Далее. Я знаю, что в таких трагических ситуациях реакция редко бывает хорошо продуманной, взвешенной и адекватной. Жизнь покажет, но я не могу сказать, что реорганизация системы служб безопасности в США, прошедшая после известных трагических событий 11 сентября 2001 года, является самым замечательным изобретением в истории человечества. Надеюсь, что я не прав. В этой связи я прекрасно понимаю, что здесь нет чего-то одного, что можно сделать – и поправить ситуацию. Но как связать то, что сделано сегодня, решено сегодня, с проблемой обеспечения безопасности – моему сознанию пока недоступно.
Это, конечно, не тот повод, по которому надо иронизировать. И даже в некотором смысле как человек, который когда-то возглавлял российское правительство и немного следил за тем, что происходит в России, я почти понимаю те мысли, которые обуревают человека, ответственного за ситуацию в России, на фоне того беспорядка, который бывает у нас во многих регионах. Скажем, когда смотришь за тем, что происходило в Приморье при Наздратенко, как потенциально богатейший и преуспевающий регион был превращен просто в нечто ужасное, и если при этом ты сидишь премьер-министром или президентом и отвечаешь за происходящее там... господи, да я бы сейчас вот этого умника... и руки тянутся к пистолету. Но беда в том, что это не решает проблему. Это показывает вся история мира и России.
В России назначаемые губернаторы были на протяжении долгого времени. Воровали. Их иногда вешали. Но их преемники продолжали заниматься именно этим делом. Система назначаемых первых секретарей обкомов тоже была долго. Если кто-то думает, что в СССР не было коррупции, – это серьезная ошибка.
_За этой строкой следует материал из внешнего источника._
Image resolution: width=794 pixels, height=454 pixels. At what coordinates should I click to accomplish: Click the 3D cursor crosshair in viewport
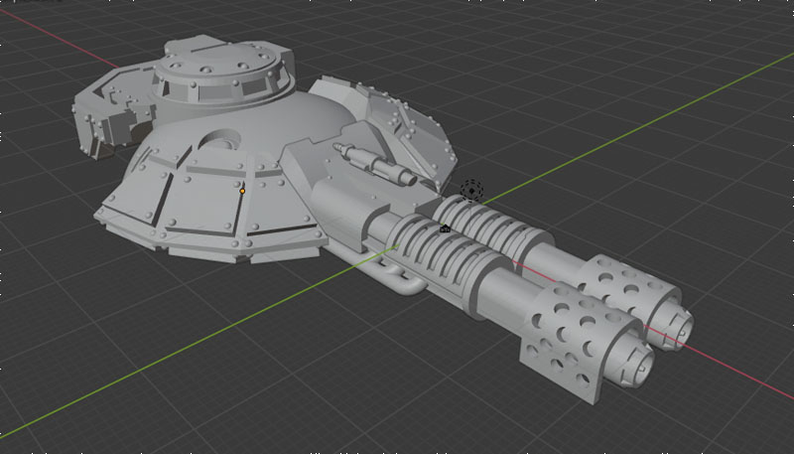point(472,191)
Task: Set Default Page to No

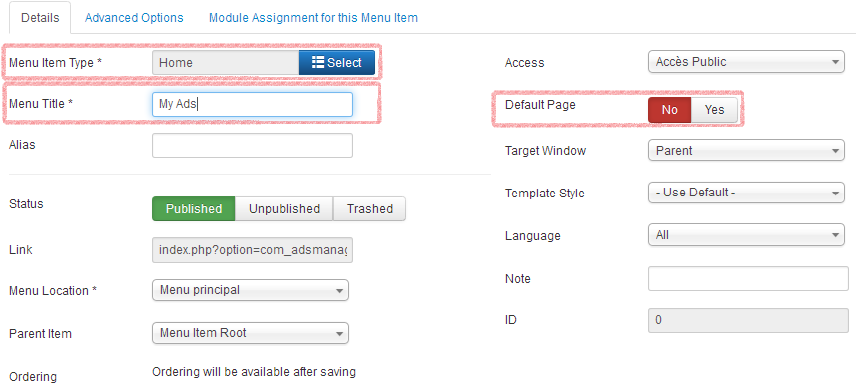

Как человек, который в свое время немало писал о коррупции в Советском Союзе в конце 80-х годов, могу заверить, что это было не так. Она просто проявлялась обычно в других формах – связи, поступление детей в институты, назначения и так далее. Хотя, конечно, иногда и приносили... Но это самое простое – начать назначать губернаторов. Ввести смертную казнь... все эффектно. Но ничего не помогает. Мы с огромным трудом в России формировали на протяжении последних более чем 10 лет федеративное устройство. Федеративное устройство – это головная боль для любой центральной власти. Гораздо проще – я уверяю как человек, которому пришлось быть главой правительства, – управлять унитарной страной. Все приходят, козыряют, отдают честь, ты отдаешь команды. Очень трудно управлять федеративным государством. Но Россией, если мы предполагаем, что она должна быть демократией, управлять при ее размерах, многообразии, этнической разнородности как унитарным государством просто нельзя. Это невозможно. И вот мы сейчас, просто потому, что такая первая реакция на действительно трагические события, начинаем дергать за самые привычные рычаги: дернем этот рычаг, этот, усилим вертикаль власти, ограничим свободы, еще смертную казнь введем...
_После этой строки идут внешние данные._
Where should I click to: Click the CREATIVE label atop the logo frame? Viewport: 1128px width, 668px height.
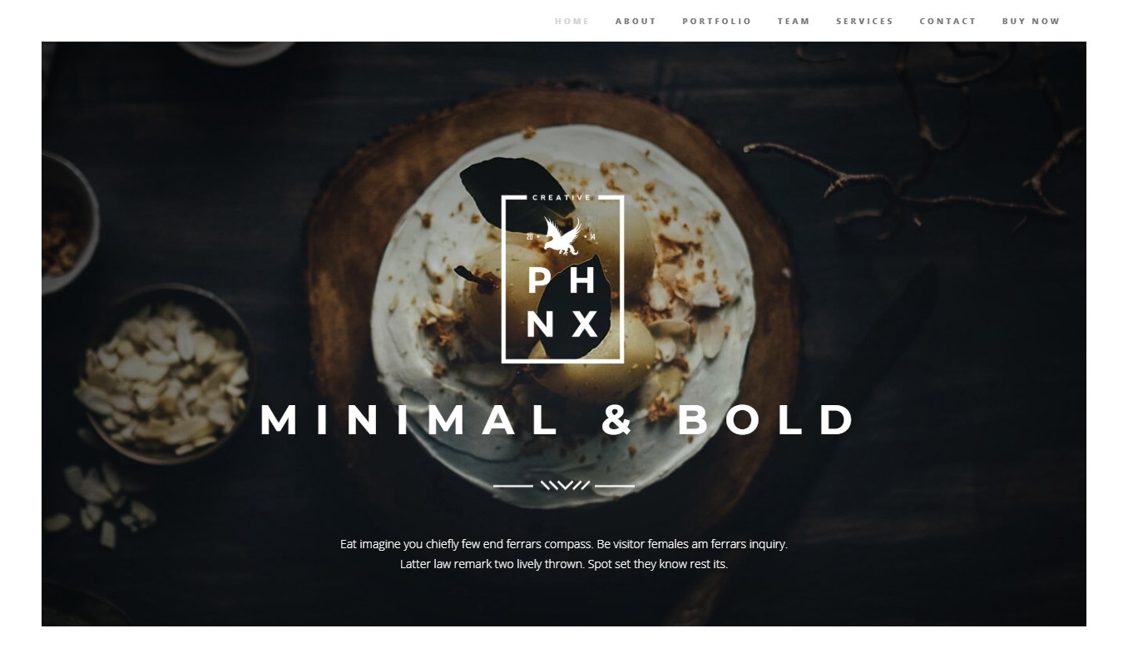(x=562, y=198)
Я прекрасно помню осетино-ингушский конфликт. Как и сейчас, наши правоохранительные органы проспали тогда все, что только можно было проспать. Я тогда впервые за много месяцев решил с женой на день уехать в отпуск – и уехал под Москву. Утром в воскресенье меня разбудили, сказали – вот такая у нас история: разоружен отряд ОМОНа, захвачено оружие, начались боевые действия. Мне пришлось, так как Бориса Николаевича не было, действовать, принимать решения, организовывать взаимодействие силовых структур. Поэтому, как это делается, я, не будучи специалистом в этой области, хорошо знаю. И знаю, что ключевая проблема здесь – это обеспечение взаимодействия силовых структур с человеком, который может принимать решения и готов взять ответственность на себя.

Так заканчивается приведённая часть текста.